9 Hybrid Parallel Programming

Table of Contents

Motivation: Why Hybrid Parallel Programming?

Hybrid parallel programming combines multiple parallel models—most commonly MPI for distributed-memory parallelism and OpenMP or GPU programming models for shared-memory or accelerator parallelism—within a single application.

In modern HPC systems, each node typically has:

Multiple NUMA regions (sockets) and many cores per socket
Vector units on each core
Often one or more GPUs or other accelerators
A high-performance network connecting nodes

Using only a single parallel model (e.g., MPI everywhere) can leave parts of this hardware underutilized or create bottlenecks. Hybrid programming aims to:

Exploit multiple levels of parallelism

Across nodes (distributed memory, often via MPI)
Within nodes (shared memory, often via OpenMP or threads)
Within cores (vectorization, handled mostly by the compiler and libraries)
On accelerators (CUDA, OpenACC, etc., when combined)
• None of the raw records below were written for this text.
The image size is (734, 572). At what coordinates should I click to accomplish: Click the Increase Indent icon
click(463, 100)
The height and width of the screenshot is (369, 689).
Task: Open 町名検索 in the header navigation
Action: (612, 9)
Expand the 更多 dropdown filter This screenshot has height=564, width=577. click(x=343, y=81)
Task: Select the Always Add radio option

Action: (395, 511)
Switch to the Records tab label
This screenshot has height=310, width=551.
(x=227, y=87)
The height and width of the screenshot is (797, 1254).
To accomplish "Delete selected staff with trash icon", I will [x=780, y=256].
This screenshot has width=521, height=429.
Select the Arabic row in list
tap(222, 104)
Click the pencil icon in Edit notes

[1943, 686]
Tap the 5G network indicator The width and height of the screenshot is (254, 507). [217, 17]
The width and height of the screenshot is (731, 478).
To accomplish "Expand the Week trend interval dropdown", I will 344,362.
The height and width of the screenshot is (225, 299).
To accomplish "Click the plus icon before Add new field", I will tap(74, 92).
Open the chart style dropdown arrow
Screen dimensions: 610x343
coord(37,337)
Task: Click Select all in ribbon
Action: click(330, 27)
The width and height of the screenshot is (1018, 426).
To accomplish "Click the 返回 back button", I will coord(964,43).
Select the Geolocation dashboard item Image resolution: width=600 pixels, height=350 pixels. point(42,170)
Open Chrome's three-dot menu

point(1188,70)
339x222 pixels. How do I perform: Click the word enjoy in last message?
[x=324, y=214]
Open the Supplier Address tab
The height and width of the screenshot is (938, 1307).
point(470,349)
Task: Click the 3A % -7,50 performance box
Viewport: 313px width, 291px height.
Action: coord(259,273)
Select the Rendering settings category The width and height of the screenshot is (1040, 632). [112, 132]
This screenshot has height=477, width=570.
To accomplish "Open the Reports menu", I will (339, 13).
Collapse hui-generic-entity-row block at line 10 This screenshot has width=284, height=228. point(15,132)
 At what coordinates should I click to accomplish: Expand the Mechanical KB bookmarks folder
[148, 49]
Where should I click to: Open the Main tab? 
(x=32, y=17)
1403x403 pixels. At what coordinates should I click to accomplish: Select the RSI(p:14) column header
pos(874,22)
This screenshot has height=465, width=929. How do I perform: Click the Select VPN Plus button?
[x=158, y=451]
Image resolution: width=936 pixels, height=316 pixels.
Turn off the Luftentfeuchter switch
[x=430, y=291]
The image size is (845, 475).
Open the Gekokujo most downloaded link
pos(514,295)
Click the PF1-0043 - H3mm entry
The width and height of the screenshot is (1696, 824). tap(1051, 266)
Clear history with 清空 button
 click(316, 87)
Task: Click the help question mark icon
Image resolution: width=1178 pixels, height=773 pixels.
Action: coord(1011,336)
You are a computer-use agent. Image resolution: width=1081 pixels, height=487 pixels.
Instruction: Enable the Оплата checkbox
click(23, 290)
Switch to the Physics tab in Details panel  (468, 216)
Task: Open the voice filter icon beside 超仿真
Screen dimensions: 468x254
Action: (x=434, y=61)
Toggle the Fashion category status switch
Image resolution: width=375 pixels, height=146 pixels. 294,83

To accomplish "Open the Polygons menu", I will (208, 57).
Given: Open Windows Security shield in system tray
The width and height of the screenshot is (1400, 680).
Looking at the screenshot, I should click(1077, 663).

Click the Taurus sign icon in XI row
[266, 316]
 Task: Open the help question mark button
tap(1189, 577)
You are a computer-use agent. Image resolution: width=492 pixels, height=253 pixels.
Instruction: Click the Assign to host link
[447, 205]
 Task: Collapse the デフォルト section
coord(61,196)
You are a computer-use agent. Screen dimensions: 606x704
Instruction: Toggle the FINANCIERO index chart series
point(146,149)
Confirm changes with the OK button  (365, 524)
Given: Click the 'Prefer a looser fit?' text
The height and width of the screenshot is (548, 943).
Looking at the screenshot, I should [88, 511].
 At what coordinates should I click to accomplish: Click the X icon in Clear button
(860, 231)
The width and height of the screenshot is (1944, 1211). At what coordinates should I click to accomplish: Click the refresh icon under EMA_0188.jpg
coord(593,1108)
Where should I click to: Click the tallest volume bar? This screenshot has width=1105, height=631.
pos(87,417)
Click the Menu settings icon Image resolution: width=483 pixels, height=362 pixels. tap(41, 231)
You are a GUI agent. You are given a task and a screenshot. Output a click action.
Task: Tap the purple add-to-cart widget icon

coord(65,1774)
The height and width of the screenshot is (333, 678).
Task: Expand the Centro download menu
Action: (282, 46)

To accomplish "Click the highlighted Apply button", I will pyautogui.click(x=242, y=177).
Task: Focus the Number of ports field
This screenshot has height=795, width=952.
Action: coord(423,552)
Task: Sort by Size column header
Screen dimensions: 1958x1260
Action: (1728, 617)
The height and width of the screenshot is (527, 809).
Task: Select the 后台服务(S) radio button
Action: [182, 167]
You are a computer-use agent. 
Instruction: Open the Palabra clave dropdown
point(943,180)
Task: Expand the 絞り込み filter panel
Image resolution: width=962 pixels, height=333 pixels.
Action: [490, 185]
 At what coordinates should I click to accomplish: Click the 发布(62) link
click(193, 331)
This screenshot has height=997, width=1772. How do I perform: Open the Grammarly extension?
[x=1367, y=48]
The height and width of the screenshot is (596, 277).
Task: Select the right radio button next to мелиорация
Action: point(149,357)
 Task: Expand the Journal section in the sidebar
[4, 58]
Reduce communication overhead

Fewer MPI processes per node can mean fewer inter-process messages and smaller MPI metadata overhead.
Intra-node work sharing can happen via threads or GPU kernels instead of explicit message passing.

Better memory usage

Threads or GPU kernels on a node can share memory and data structures, potentially reducing duplication compared to a pure-MPI approach.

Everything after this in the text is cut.